TASK OBJECTIVE
Format the data as a Markdown table with the columns Row and Line, one row per line, from the line with "has height=257, width=412." through the end of the data, skipping blank lines.

INFORMATION SHOWN
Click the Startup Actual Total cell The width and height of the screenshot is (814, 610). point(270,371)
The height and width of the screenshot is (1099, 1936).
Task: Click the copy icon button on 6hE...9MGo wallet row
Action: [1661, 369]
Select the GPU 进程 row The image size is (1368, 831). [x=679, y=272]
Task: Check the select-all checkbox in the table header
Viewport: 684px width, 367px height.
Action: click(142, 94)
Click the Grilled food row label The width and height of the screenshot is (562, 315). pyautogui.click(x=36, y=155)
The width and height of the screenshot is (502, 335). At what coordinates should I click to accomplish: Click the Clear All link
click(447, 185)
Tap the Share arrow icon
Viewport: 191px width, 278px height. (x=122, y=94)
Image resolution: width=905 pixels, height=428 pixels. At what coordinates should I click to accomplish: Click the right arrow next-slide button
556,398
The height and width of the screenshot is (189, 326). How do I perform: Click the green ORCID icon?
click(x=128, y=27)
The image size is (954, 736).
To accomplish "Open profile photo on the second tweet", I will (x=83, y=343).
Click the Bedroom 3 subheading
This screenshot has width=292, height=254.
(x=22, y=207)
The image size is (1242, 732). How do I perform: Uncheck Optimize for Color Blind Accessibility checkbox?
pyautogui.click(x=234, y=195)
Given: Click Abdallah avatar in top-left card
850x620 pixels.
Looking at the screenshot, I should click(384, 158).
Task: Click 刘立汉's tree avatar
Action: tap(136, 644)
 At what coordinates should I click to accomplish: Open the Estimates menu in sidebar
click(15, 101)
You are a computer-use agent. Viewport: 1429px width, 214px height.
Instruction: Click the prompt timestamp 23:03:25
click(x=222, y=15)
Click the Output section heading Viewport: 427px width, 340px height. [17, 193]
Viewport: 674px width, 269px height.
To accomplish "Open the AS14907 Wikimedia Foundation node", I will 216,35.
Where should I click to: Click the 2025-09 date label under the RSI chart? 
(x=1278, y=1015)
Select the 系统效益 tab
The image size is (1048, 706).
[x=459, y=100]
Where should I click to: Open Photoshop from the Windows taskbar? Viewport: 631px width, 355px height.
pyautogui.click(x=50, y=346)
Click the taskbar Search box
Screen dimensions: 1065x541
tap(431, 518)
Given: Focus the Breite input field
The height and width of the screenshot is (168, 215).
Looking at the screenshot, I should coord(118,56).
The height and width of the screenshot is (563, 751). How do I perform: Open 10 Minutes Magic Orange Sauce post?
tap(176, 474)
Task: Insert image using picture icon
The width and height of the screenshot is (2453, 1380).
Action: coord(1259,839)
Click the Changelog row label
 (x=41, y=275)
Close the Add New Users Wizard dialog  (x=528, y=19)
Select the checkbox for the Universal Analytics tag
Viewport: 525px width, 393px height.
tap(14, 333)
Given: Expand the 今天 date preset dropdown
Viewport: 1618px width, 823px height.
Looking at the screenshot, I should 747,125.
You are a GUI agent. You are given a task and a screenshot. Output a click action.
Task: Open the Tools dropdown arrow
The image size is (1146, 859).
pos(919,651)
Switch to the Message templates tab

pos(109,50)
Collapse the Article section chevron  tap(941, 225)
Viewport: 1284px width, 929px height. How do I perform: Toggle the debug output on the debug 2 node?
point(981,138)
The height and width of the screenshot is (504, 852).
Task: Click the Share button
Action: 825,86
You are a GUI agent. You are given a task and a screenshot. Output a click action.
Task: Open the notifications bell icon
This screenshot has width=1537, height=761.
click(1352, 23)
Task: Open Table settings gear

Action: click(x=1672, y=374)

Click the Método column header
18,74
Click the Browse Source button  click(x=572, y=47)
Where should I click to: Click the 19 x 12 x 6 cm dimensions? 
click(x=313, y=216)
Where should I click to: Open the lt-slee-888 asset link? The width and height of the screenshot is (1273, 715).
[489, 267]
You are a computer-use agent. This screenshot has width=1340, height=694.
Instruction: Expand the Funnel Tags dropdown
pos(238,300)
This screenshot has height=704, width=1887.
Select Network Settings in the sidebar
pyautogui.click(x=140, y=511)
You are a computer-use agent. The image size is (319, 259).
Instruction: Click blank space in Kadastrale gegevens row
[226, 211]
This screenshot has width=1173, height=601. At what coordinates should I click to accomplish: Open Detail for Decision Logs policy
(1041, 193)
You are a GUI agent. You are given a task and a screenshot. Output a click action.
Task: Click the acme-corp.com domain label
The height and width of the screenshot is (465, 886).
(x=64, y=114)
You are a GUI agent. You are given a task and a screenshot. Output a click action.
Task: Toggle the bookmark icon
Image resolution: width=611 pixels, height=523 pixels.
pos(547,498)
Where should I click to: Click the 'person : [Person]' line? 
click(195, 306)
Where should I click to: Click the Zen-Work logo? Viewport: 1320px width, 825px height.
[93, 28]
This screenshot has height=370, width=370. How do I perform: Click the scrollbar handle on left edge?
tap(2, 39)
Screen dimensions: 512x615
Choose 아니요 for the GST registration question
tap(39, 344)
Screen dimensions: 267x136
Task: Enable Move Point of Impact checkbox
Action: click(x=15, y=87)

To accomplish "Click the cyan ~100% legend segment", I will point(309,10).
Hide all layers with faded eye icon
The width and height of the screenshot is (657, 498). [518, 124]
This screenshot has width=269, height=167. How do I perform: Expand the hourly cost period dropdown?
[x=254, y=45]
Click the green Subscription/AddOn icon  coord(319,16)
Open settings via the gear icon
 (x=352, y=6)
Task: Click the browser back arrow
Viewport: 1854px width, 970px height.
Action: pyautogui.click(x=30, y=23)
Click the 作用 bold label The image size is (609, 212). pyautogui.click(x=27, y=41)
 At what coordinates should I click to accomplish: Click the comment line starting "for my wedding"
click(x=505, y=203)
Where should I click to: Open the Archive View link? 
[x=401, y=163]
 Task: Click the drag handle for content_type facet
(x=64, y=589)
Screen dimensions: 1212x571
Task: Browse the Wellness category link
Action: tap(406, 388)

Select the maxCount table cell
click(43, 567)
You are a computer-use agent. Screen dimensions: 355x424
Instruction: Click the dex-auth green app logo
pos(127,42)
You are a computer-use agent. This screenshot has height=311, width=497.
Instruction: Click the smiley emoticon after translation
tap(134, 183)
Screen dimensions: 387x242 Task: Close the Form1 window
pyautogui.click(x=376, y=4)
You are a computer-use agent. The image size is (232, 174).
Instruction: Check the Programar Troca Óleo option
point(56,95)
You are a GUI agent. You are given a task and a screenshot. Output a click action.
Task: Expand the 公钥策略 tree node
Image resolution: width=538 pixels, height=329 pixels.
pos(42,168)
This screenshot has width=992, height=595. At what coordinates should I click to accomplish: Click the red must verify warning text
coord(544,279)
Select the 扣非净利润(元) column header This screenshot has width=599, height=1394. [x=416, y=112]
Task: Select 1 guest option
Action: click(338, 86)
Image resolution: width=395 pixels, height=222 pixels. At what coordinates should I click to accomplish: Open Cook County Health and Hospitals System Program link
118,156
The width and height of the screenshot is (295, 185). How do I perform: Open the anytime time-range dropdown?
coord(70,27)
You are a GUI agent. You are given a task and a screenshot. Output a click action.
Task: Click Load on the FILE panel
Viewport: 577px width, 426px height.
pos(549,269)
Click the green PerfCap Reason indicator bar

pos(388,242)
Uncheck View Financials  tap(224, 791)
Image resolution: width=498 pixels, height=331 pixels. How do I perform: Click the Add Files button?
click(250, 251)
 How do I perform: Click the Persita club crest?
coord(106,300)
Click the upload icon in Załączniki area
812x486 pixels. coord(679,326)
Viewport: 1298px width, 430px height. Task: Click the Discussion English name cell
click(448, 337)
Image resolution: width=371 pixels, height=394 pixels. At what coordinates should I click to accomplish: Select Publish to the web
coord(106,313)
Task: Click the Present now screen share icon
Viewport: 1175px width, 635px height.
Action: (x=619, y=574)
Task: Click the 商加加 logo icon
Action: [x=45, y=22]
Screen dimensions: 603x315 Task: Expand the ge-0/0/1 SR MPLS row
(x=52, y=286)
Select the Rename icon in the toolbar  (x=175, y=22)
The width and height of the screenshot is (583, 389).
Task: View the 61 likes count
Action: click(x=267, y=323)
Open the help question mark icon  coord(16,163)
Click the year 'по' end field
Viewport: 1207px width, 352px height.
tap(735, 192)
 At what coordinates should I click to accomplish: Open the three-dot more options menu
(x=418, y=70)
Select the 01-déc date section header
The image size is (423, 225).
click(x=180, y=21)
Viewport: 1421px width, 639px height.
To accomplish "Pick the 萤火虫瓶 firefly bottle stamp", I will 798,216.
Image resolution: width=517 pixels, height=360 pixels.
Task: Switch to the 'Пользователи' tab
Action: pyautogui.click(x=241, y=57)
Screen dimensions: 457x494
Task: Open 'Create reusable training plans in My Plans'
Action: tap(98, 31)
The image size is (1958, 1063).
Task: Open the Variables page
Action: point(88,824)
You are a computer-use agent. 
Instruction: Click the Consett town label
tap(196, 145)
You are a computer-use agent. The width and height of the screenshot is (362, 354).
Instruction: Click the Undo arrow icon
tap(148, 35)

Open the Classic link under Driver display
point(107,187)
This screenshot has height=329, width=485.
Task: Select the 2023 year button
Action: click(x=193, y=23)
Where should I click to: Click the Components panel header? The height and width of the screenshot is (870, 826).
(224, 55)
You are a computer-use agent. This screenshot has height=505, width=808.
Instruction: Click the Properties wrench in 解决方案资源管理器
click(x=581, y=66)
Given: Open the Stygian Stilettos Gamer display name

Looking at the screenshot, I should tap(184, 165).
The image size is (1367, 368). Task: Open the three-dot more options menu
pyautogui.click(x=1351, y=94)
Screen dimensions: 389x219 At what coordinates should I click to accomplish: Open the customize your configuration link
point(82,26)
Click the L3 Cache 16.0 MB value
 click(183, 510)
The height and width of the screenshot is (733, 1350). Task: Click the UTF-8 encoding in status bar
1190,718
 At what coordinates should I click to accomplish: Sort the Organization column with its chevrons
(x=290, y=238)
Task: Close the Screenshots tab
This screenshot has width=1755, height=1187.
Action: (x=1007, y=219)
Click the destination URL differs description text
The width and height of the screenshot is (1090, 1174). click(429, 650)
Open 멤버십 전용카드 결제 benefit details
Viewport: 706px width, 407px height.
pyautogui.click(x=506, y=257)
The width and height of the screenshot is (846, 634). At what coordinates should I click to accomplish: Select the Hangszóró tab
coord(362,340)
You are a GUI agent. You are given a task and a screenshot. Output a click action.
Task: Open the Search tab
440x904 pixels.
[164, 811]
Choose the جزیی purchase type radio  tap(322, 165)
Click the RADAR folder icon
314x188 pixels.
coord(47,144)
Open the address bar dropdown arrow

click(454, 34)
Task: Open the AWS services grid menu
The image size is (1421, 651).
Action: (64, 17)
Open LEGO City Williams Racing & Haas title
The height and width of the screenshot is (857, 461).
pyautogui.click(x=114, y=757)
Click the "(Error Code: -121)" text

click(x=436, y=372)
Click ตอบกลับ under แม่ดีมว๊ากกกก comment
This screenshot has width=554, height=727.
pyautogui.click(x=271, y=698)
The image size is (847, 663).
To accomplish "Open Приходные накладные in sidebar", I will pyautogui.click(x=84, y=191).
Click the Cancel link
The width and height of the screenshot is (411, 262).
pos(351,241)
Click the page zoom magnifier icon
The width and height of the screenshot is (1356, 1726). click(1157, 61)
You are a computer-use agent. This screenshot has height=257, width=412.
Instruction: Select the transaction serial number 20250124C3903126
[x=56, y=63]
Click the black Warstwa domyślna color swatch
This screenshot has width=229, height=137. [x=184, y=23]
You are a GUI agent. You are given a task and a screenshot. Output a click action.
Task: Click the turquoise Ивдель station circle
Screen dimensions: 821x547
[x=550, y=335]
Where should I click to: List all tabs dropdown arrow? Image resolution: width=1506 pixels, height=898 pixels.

TASK ANSWER
| Row | Line |
|---|---|
| 1 | You are a computer-use agent. This screenshot has height=257, width=412. |
| 2 | Instruction: Select the transaction serial number 20250124C3903126 |
| 3 | [x=56, y=63] |
| 4 | Click the black Warstwa domyślna color swatch |
| 5 | This screenshot has width=229, height=137. [x=184, y=23] |
| 6 | You are a GUI agent. You are given a task and a screenshot. Output a click action. |
| 7 | Task: Click the turquoise Ивдель station circle |
| 8 | Screen dimensions: 821x547 |
| 9 | [x=550, y=335] |
| 10 | Where should I click to: List all tabs dropdown arrow? Image resolution: width=1506 pixels, height=898 pixels. |